── Source material ──

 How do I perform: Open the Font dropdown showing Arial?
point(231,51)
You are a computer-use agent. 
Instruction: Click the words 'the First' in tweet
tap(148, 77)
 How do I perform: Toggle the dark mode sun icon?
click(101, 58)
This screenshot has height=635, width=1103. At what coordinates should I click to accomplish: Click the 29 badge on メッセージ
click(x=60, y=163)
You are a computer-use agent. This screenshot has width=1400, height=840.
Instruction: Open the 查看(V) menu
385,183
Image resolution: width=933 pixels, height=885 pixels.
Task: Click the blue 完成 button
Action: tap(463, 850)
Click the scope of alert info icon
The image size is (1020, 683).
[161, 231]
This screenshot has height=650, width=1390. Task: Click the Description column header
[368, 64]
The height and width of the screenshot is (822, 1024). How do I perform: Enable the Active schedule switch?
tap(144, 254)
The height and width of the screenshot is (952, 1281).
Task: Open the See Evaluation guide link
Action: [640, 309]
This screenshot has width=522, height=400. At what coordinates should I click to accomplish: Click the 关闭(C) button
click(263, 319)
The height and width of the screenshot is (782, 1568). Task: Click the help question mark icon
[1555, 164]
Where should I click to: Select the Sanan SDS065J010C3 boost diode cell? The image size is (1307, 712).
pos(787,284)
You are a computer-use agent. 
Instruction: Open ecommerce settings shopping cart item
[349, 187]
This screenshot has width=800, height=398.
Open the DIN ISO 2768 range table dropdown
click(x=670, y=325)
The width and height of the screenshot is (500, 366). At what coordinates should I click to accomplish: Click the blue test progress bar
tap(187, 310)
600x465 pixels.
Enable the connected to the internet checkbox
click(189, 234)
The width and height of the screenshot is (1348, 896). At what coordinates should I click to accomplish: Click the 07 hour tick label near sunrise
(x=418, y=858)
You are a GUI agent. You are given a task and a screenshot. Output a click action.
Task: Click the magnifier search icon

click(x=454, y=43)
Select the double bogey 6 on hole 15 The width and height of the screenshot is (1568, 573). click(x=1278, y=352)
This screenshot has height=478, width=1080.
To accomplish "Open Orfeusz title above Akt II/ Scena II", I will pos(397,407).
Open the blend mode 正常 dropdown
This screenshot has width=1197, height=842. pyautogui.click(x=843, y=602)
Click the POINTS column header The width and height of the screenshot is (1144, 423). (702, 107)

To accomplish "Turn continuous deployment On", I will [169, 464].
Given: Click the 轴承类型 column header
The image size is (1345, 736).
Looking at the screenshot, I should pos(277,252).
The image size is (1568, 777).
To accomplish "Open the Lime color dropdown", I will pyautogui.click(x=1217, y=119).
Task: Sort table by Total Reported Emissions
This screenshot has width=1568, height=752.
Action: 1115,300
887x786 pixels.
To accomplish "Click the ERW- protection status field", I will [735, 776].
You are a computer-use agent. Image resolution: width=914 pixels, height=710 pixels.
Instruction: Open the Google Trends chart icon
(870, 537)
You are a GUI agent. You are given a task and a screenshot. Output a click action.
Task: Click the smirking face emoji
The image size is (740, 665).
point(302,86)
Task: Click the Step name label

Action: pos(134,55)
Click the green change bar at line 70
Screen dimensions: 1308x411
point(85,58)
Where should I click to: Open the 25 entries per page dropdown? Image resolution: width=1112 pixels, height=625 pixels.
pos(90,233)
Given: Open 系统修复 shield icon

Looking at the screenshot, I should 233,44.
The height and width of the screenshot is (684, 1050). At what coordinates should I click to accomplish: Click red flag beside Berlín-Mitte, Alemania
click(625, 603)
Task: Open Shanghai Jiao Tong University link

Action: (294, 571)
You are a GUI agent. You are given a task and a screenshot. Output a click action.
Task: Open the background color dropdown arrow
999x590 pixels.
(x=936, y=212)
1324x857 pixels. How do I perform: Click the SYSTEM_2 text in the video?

───

Reproduce the full set of records precisely.

 How do I perform: Open the Font dropdown showing Arial?
point(231,51)
You are a computer-use agent. 
Instruction: Click the words 'the First' in tweet
tap(148, 77)
 How do I perform: Toggle the dark mode sun icon?
click(101, 58)
This screenshot has height=635, width=1103. At what coordinates should I click to accomplish: Click the 29 badge on メッセージ
click(x=60, y=163)
You are a computer-use agent. This screenshot has width=1400, height=840.
Instruction: Open the 查看(V) menu
385,183
Image resolution: width=933 pixels, height=885 pixels.
Task: Click the blue 完成 button
Action: tap(463, 850)
Click the scope of alert info icon
The image size is (1020, 683).
[161, 231]
This screenshot has height=650, width=1390. Task: Click the Description column header
[368, 64]
The height and width of the screenshot is (822, 1024). How do I perform: Enable the Active schedule switch?
tap(144, 254)
The height and width of the screenshot is (952, 1281).
Task: Open the See Evaluation guide link
Action: [640, 309]
This screenshot has width=522, height=400. At what coordinates should I click to accomplish: Click the 关闭(C) button
click(263, 319)
The height and width of the screenshot is (782, 1568). Task: Click the help question mark icon
[1555, 164]
Where should I click to: Select the Sanan SDS065J010C3 boost diode cell? The image size is (1307, 712).
pos(787,284)
You are a computer-use agent. 
Instruction: Open ecommerce settings shopping cart item
[349, 187]
This screenshot has width=800, height=398.
Open the DIN ISO 2768 range table dropdown
click(x=670, y=325)
The width and height of the screenshot is (500, 366). At what coordinates should I click to accomplish: Click the blue test progress bar
tap(187, 310)
600x465 pixels.
Enable the connected to the internet checkbox
click(189, 234)
The width and height of the screenshot is (1348, 896). At what coordinates should I click to accomplish: Click the 07 hour tick label near sunrise
(x=418, y=858)
You are a GUI agent. You are given a task and a screenshot. Output a click action.
Task: Click the magnifier search icon

click(x=454, y=43)
Select the double bogey 6 on hole 15 The width and height of the screenshot is (1568, 573). click(x=1278, y=352)
This screenshot has height=478, width=1080.
To accomplish "Open Orfeusz title above Akt II/ Scena II", I will pos(397,407).
Open the blend mode 正常 dropdown
This screenshot has width=1197, height=842. pyautogui.click(x=843, y=602)
Click the POINTS column header The width and height of the screenshot is (1144, 423). (702, 107)

To accomplish "Turn continuous deployment On", I will [169, 464].
Given: Click the 轴承类型 column header
The image size is (1345, 736).
Looking at the screenshot, I should pos(277,252).
The image size is (1568, 777).
To accomplish "Open the Lime color dropdown", I will pyautogui.click(x=1217, y=119).
Task: Sort table by Total Reported Emissions
This screenshot has width=1568, height=752.
Action: 1115,300
887x786 pixels.
To accomplish "Click the ERW- protection status field", I will [735, 776].
You are a computer-use agent. Image resolution: width=914 pixels, height=710 pixels.
Instruction: Open the Google Trends chart icon
(870, 537)
You are a GUI agent. You are given a task and a screenshot. Output a click action.
Task: Click the smirking face emoji
The image size is (740, 665).
point(302,86)
Task: Click the Step name label

Action: pos(134,55)
Click the green change bar at line 70
Screen dimensions: 1308x411
point(85,58)
Where should I click to: Open the 25 entries per page dropdown? Image resolution: width=1112 pixels, height=625 pixels.
pos(90,233)
Given: Open 系统修复 shield icon

Looking at the screenshot, I should 233,44.
The height and width of the screenshot is (684, 1050). At what coordinates should I click to accomplish: Click red flag beside Berlín-Mitte, Alemania
click(625, 603)
Task: Open Shanghai Jiao Tong University link

Action: (294, 571)
You are a GUI agent. You are given a task and a screenshot. Output a click action.
Task: Open the background color dropdown arrow
999x590 pixels.
(x=936, y=212)
1324x857 pixels. How do I perform: Click the SYSTEM_2 text in the video?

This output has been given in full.